Wednesday, 18 June 2008

Free Australian content on Slow TV channel

Along with the increasing amount of streaming video available on the ABC TV website, comes a free Australian channel known as SlowTV .

The site is provided by Australia's journal of politics, society and culture, The Monthly . SlowTV is described as a "free internet TV channel delivering interviews, debates, conversations and public lectures about Australia's key political, social and cultural issues."

The program guide has videos as grouped under 3 headings: "Culture" "Society" and "Politics".

To give you an idea of the range of quality material here, some of the recent programs include:

National Apology to the Stolen Generations by Prime Minister Kevin Rudd
Tim Winton in conversation with Martin Flanagan
Germaine's Legacy: After 'The Female Eunuch'. Adelaide Writers' Week

Friday, 13 June 2008

Using Flickr to build relationships and promote your library

Michael Stephens' second step in creating a hyperlinked library is to incorporate Flickr images, so your library photos can be linked in to many Web 2.0 applications. It helps to have a ready pool of available images. Flickr is an excellent way to promote your library, to your stakeholders and the wider world.

At ECU, our marketing section has a photo library, but good library photos are pretty scarce. Also we don't have license approval for putting the ECU marketing photos on Flickr. So we are looking to build our own collection of photos to promote the library. We need to be mindful of going through all the correct protocols and gaining written permission, when photographing of students or staff.

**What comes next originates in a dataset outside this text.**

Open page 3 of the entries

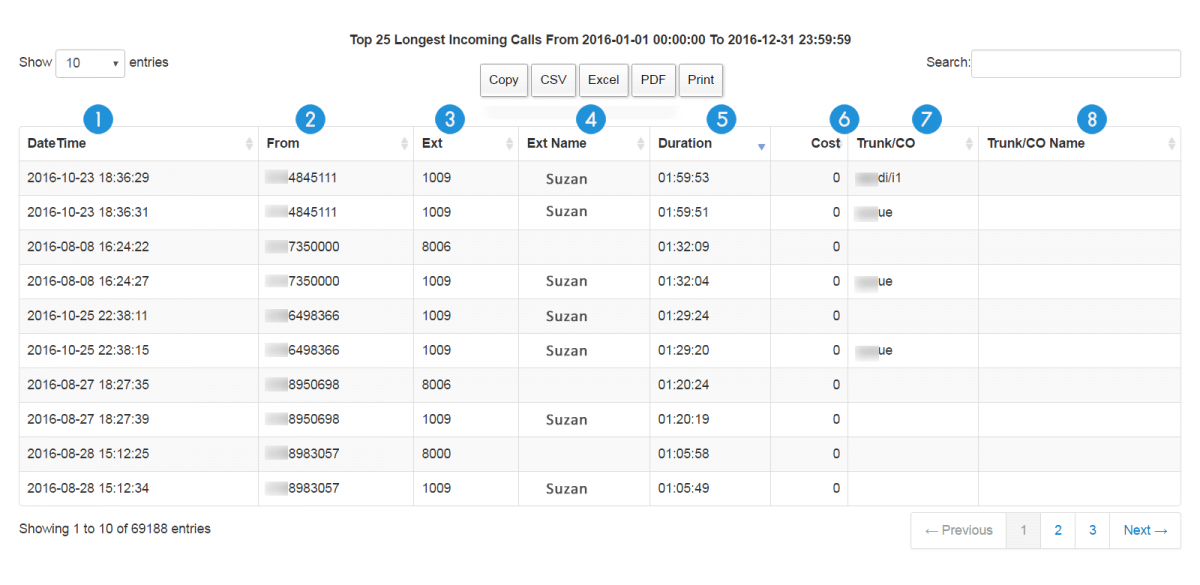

We have started our ECU Flickr photo site and hope to integrate this with other Web 2.0 applications as we go along.




Tuesday, 10 June 2008

Firefox impresses



icanhascheezburger.com cat pictures

Friday, 6 June 2008

Australian unis on iTunes U



This report on ITWire gives some background on the involvement of six Australian universities in Apple’s iTunes U project, whereby academic course content is being provided free via iTunes.

The Aussie unis in this project are: Australian National University, Griffith University, Swinburne University of Technology, the University of Melbourne, the University of Western Australia and the University of New South Wales.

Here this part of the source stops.